A crypto trader who goes by the name Mando CT had at one point yesterday lost $637,000 on his SOL holdings and various Solana-based NFTs. (A slight recovery in the price of SOL, combined with other bets, has since helped him recoup some of these losses.) He says he remains confident in Solana’s core value proposition and quality of the technology, and has even purchased more SOL in an attempt to “buy the dip”, but concedes the fall of FTX will have “a huge impact on the whole market.”

Although developers whose apps sit atop Solana claim it’s still the best network for building services at scale—the CEOs of both Audium and Irreverent Labs, two such development studios, say they are unconcerned about price of SOL—others predict the knock-on effects of the FTX crash will have a detrimental effect on the overall health of the ecosystem.

“Developers in the blockchain space tend to put their efforts where the most money is located,” says Francesco Melpignano, CEO at Kadena Eco, which helps to incubate new projects tied to the Kadena blockchain. “If we see funds leaking away from Solana, developers will certainly be more incentivized to build elsewhere.”

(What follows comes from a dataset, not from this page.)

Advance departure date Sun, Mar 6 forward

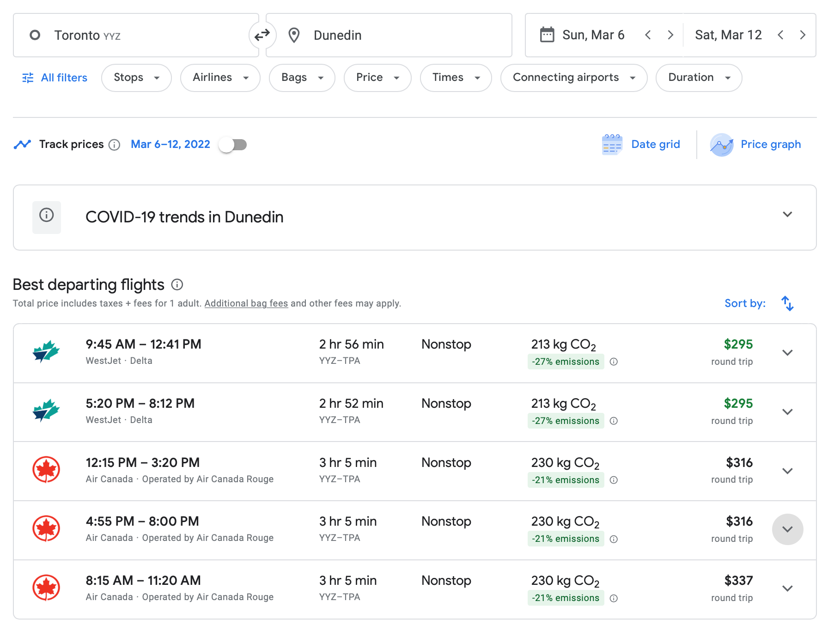670,35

Elsewhere, BlockFi says it was forced to cease operations, citing “a lack of clarity” over the situation at FTX. The crypto lender had itself been bailed out by FTX US earlier this year after it was caught up in the Three Arrows Capital collapse, but its future is now uncertain, illustrating the contagion effect described by CZ earlier today. “With FTX going down, we will see cascading effects,” he said. “Especially for those close to the FTX ecosystem.”

In the days since the crisis began, FTX’s Bankman-Fried, who is usually a prolific tweeter, has been uncharacteristically quiet. In a manic Twitter thread posted yesterday afternoon, he broke his silence: “I’m sorry,” he tweeted. “I fucked up, and should have done better.”

The FTX founder gave a puzzling explanation of the events that led up to the fall (something to do with “a poor labeling of bank-related accounts,” apparently) and set out a plan to do right by customers. “We’re spending the week doing everything we can to raise liquidity,” he wrote. “Every penny of that—and of the existing collateral—will go straight to users, unless or until we’ve done right by them.”

Although it will be cold comfort to those whose funds are stranded in the exchange, Bankman-Fried has himself suffered extraordinary losses. Today, Bloomberg reported that his personal fortune, worth $16 billion just last week, has been wiped out entirely in the collapse of FTX—every single dollar—in what’s described as “one of history’s greatest-ever destructions of wealth.”